There are other approaches, which Gosfield calls “alignment strategies,” that fall short of hospital employment. These include co-management, a contract under which a hospital leases nurse practitioners to a practice (the doctor bills retail, but pays wholesale), or leasing an entire practice to a hospital through a professional services agreement.
“Grouping is becoming a model,” Zaenger says, but adds, “The downside to grouping for physicians is the loss of control.” Physicians, especially those in the 45 to 55 age range tend to be independent, he says, but they still want leverage with insurers.
Still, the benefits are there. Zaenger knows of a gastroenterology group in the Chicago area that has grown from seven doctors to more than 35 over a period of about four years and is now the largest such group in suburban Chicago. The group’s “strategic business unit” model lets each individual practice maintain some independence and divide revenue internally however they wish.

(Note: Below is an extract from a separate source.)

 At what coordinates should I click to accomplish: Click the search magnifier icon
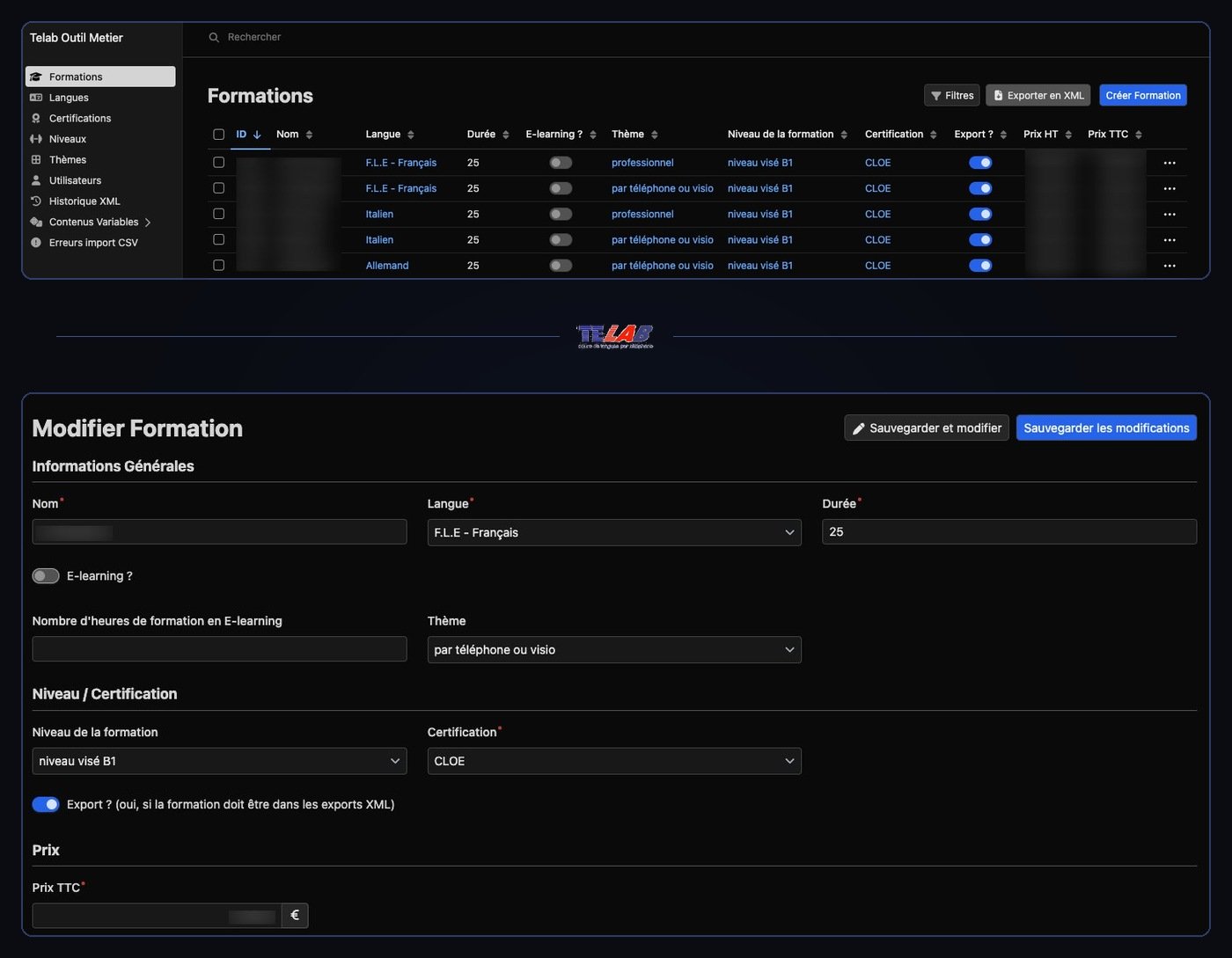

These days, some type of collaboration or alignment is needed, but the form can be flexible, such as through an accountable care organization, says DeMarco. An affiliation agreement between a practice and a hospital, short of selling the practice, might involve services often otherwise provided by a management service organization, such as help with billing, EHRs, office staff and coding, and continuing medical education, he says.
In addition to the physicians it employs outright, says DeMarco, the Cleveland Clinic offers an affiliate program and an associate program, and the Mayo Clinic provides similar options. An ob/gyn group in Cedar Rapids, Iowa, affiliated with Mayo and was so successful that it eventually drove the only other local ob/gyn practice out of business, he says.
Just remember that the ultimate goal of any affiliation won’t necessarily be to achieve an ideal compromise, but simply to find a solution that can work over the long term.
Shifting employment environment
If, as Dranove predicts, practices will continue to increase in size. It could be driven by the attitudes of younger physicians. They don’t mind being employees, says Ginsburg.
Physicians who are in training now expect to work within healthcare systems, Keckley agrees, while Baby Boomer physicians have a stronger entrepreneurial, go-it-alone streak. “Boomer doctors don’t make good employees,” he says.
The physicians who are most willing to sell their practices, says Zaenger, are predominantly “the green and the gray docs,” that is, those freshly out of school and those nearing retirement.
Still, several factors point toward a more challenging job setting in the future. Cantor says greater hospital control might lead to reduced employment opportunities for certain physicians. Steinberg foresees layoffs and reductions in services, citing a hospital that closed its obstetric unit and one in New Hampshire that recently closed its skilled nursing facility.
Hospitals are going to have to do more with less, Wiley predicts, adding that it’s more cost-effective to get a given amount of work done with two $500,000-a-year doctors than three $400,000 doctors, especially once you consider the savings in benefit packages and malpractice insurance.
Another piece of the new environment, Wiley says, is productivity measures using Relative Value Units, versus the previous model of a flat salary with no corresponding productivity requirements.
“If you came from a private practice, you know the need to be productive,” but productivity requirements, which have long been used by hospitals, can still be a shock for physicians who aren’t used to them. “To be profitable, hospitals have to change that mind set,” Wiley says.
One bright spot is that although hospitals traditionally relied on specialists, reform efforts require strength in primary care, says Keckley. “As you transition from volume to value, primary care physicians become more important.”